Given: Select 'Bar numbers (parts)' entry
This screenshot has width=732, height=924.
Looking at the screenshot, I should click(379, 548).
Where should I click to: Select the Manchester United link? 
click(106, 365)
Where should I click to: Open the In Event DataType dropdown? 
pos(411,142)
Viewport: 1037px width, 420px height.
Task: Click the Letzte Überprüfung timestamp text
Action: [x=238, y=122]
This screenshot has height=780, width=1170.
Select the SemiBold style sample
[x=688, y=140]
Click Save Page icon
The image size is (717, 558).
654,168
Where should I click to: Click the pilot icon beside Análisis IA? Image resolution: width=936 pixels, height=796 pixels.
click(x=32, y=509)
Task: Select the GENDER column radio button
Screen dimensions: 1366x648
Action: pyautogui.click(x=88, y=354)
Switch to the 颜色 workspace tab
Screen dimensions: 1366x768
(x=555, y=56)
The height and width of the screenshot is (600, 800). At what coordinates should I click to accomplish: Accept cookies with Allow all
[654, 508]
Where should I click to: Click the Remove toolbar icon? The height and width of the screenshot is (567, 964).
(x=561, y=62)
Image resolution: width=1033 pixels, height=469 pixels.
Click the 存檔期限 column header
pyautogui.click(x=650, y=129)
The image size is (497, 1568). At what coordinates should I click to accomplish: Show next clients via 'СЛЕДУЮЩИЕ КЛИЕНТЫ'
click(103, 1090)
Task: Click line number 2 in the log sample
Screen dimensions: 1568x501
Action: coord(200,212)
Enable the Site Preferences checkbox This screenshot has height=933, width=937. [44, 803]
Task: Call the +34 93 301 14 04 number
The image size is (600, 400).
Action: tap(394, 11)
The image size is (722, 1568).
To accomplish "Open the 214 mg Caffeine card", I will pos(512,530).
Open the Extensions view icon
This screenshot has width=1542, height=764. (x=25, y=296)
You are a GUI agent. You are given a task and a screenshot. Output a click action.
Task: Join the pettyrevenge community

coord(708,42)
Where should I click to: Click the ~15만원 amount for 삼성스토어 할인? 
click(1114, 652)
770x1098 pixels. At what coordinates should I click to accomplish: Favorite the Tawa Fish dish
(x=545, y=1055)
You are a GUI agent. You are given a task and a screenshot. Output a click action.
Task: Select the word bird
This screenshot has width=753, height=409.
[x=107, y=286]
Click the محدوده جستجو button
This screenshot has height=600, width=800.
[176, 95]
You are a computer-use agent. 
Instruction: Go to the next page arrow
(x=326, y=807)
□ □ □
• _Task details_: Every entry must be set down exactly, with nothing left out.

• _Finished exercise_:
Given: Select 'Bar numbers (parts)' entry
This screenshot has width=732, height=924.
Looking at the screenshot, I should click(379, 548).
Where should I click to: Select the Manchester United link? 
click(106, 365)
Where should I click to: Open the In Event DataType dropdown? 
pos(411,142)
Viewport: 1037px width, 420px height.
Task: Click the Letzte Überprüfung timestamp text
Action: [x=238, y=122]
This screenshot has height=780, width=1170.
Select the SemiBold style sample
[x=688, y=140]
Click Save Page icon
The image size is (717, 558).
654,168
Where should I click to: Click the pilot icon beside Análisis IA? Image resolution: width=936 pixels, height=796 pixels.
click(x=32, y=509)
Task: Select the GENDER column radio button
Screen dimensions: 1366x648
Action: pyautogui.click(x=88, y=354)
Switch to the 颜色 workspace tab
Screen dimensions: 1366x768
(x=555, y=56)
The height and width of the screenshot is (600, 800). At what coordinates should I click to accomplish: Accept cookies with Allow all
[654, 508]
Where should I click to: Click the Remove toolbar icon? The height and width of the screenshot is (567, 964).
(x=561, y=62)
Image resolution: width=1033 pixels, height=469 pixels.
Click the 存檔期限 column header
pyautogui.click(x=650, y=129)
The image size is (497, 1568). At what coordinates should I click to accomplish: Show next clients via 'СЛЕДУЮЩИЕ КЛИЕНТЫ'
click(103, 1090)
Task: Click line number 2 in the log sample
Screen dimensions: 1568x501
Action: coord(200,212)
Enable the Site Preferences checkbox This screenshot has height=933, width=937. [44, 803]
Task: Call the +34 93 301 14 04 number
The image size is (600, 400).
Action: tap(394, 11)
The image size is (722, 1568).
To accomplish "Open the 214 mg Caffeine card", I will pos(512,530).
Open the Extensions view icon
This screenshot has width=1542, height=764. (x=25, y=296)
You are a GUI agent. You are given a task and a screenshot. Output a click action.
Task: Join the pettyrevenge community

coord(708,42)
Where should I click to: Click the ~15만원 amount for 삼성스토어 할인? 
click(1114, 652)
770x1098 pixels. At what coordinates should I click to accomplish: Favorite the Tawa Fish dish
(x=545, y=1055)
You are a GUI agent. You are given a task and a screenshot. Output a click action.
Task: Select the word bird
This screenshot has width=753, height=409.
[x=107, y=286]
Click the محدوده جستجو button
This screenshot has height=600, width=800.
[176, 95]
You are a computer-use agent. 
Instruction: Go to the next page arrow
(x=326, y=807)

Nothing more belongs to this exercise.